それでも、事態は時間とともに改善されていった。

宮城県では8月、「被災者支援連絡調整会議」が発足した。自衛隊の呼びかけで3月下旬に始まった、避難所での炊き出しの分担を話し合う場が発展した。県を事務局に、国の災害対策本部、社会福祉協議会、NGOなどの民間団体が集まり、情報を共有する。同じような協議の場は、岩手県や市町村にも広がり始めている。


宮城県社会福祉課の課長補佐、横山生次郎は「海外で活動するNGOと地方自治体は、これまで接点がなかった。震災を通じて新しい関係が生まれた。かゆいところに手が届くような支援のためにはNGOの力が必要だ」と話す。

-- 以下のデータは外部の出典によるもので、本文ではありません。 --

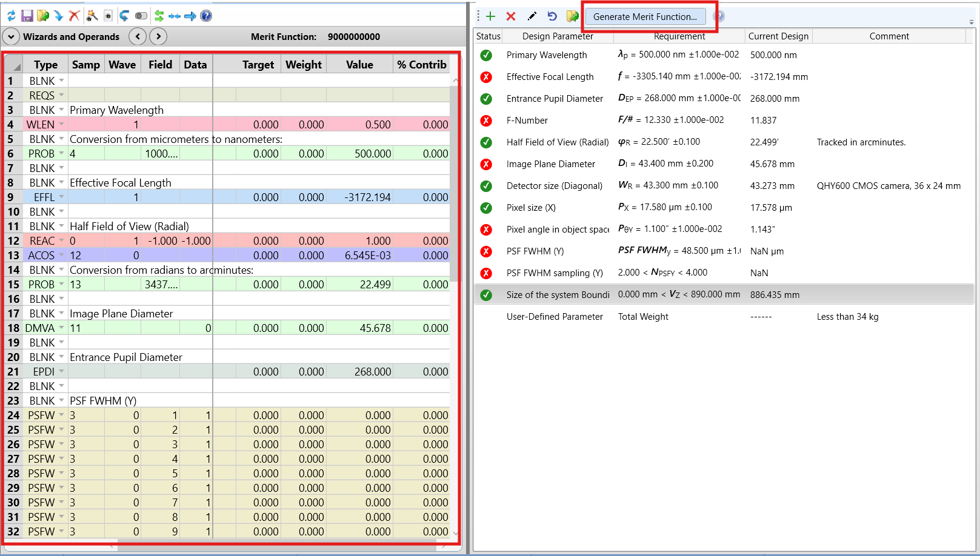
Task: Click the blue undo arrow in the requirements toolbar
Action: [x=552, y=16]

震災発生から半年以上がたったいま、 NGOにとって深刻なのは資金不足だ。JPFへの寄付は、3月の震災から8月末までに総計65億円に達したが、8月に集まったのは約2000万円。がくんとペースが落ちた。NGOの中には、6月ごろから「海外での支援活動が本業なのだから、そちらに戻るべきでは」といった議論も起き始めている。


JPF事業部長の椎名規之は、「NGOは今後、行政と役割分担して被災者の自立を手助けしたい。震災の規模を考えると、3年間は続けたい。多くの人に、被災地への関心を持ち続けて欲しい」と話す。